- Mirapur Gujrati Location in Uttar Pradesh, India
- Coordinates: 27°12′49″N 79°08′16″E﻿ / ﻿27.21355°N 79.13779°E
- Country: India
- State: Uttar Pradesh
- District: Mainpuri
- Tehsil: Bhongaon

Area
- • Total: 2.42 km^{2} (0.93 sq mi)

Population (2011)
- • Total: 1,331
- • Density: 550/km^{2} (1,420/sq mi)
- Time zone: UTC+5:30 (IST)

= Mirapur Gujrati =

Village in Uttar Pradesh, India

Mirapur Gujrati, also spelled Meerapur Gujarati, is a village in Jagir block of Mainpuri district, Uttar Pradesh, India. As of 2011, it has a total population of 1,331, in 236 households.

== Demographics ==
As of 2011, Mirapur Gujrati had a population of 1,331, in 236 households. This population was 53.7% male (715) and 46.3% female (616). The 0-6 age group numbered 173 (93 male and 80 female), or 13.0% of the total population. 305 residents were members of Scheduled Castes, or 22.9% of the total.

The 1981 census recorded Mirapur Gujrati as having a population of 879 people, in 168 households.

The 1961 census recorded Mirapur Gujrati as comprising 1 hamlet, with a total population of 711 people (393 male and 318 female), in 126 households and 96 physical houses.
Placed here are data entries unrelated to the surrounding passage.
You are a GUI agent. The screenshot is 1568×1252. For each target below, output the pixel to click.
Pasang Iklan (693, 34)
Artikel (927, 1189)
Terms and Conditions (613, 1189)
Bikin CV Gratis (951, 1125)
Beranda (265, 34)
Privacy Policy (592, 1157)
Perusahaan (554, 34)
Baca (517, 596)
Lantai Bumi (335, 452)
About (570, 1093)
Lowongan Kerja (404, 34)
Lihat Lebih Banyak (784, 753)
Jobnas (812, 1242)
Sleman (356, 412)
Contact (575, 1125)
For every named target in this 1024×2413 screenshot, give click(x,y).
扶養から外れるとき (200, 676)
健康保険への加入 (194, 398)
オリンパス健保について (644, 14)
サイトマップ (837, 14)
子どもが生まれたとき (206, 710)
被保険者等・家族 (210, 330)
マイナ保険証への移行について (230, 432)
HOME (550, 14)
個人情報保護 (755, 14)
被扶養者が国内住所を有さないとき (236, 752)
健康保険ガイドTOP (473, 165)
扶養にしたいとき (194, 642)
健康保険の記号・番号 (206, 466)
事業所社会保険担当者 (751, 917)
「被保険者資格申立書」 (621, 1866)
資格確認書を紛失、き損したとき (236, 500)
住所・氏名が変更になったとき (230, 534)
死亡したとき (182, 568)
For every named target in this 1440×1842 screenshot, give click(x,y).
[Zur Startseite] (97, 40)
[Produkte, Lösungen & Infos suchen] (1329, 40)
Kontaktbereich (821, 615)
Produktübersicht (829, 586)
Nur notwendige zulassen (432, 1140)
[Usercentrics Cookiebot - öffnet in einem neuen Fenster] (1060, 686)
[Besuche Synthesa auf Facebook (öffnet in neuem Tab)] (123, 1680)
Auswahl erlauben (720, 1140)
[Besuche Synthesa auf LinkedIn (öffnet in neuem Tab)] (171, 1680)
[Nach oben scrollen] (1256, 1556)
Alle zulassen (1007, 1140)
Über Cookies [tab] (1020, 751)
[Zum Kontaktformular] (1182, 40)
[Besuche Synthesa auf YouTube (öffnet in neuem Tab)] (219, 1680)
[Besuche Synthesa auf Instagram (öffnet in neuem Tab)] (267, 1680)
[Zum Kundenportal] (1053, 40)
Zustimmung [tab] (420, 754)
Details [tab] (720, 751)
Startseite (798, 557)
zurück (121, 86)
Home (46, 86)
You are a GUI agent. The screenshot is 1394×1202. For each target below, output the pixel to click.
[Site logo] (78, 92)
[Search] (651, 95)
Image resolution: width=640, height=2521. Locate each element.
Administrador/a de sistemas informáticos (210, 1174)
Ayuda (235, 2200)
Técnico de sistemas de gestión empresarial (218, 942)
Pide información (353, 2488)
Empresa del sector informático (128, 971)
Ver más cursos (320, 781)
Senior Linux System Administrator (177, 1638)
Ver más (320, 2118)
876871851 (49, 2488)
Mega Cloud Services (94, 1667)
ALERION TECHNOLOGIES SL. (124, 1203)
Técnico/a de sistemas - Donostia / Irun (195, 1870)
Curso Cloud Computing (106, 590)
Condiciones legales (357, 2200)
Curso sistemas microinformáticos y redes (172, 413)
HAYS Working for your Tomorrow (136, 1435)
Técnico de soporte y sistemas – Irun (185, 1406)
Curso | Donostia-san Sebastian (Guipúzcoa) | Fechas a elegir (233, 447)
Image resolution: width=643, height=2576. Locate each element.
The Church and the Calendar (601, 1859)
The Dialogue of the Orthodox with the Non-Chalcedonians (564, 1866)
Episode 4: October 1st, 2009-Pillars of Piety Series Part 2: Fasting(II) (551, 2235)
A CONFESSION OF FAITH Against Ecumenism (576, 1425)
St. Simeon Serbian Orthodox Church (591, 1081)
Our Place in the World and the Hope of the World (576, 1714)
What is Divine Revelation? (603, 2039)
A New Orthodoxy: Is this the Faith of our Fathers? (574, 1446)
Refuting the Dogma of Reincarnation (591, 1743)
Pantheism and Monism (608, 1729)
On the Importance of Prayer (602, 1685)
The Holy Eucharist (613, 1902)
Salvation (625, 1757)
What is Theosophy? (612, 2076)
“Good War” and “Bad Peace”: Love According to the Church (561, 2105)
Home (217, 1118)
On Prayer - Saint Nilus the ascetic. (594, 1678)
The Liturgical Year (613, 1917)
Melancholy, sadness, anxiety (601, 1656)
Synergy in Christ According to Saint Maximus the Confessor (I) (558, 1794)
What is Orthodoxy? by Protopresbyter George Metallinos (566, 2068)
The area of the village was given as 602 acres, and it was then part of Bewar block.

== Infrastructure ==
As of 2011, Mirapur Gujrati had 1 primary school; it did not have any healthcare facilities. Drinking water was provided by hand pump; there were no public toilets. The village did not have a post office or public library; there was at least some access to electricity for all purposes. Streets were made of both kachcha and pakka materials.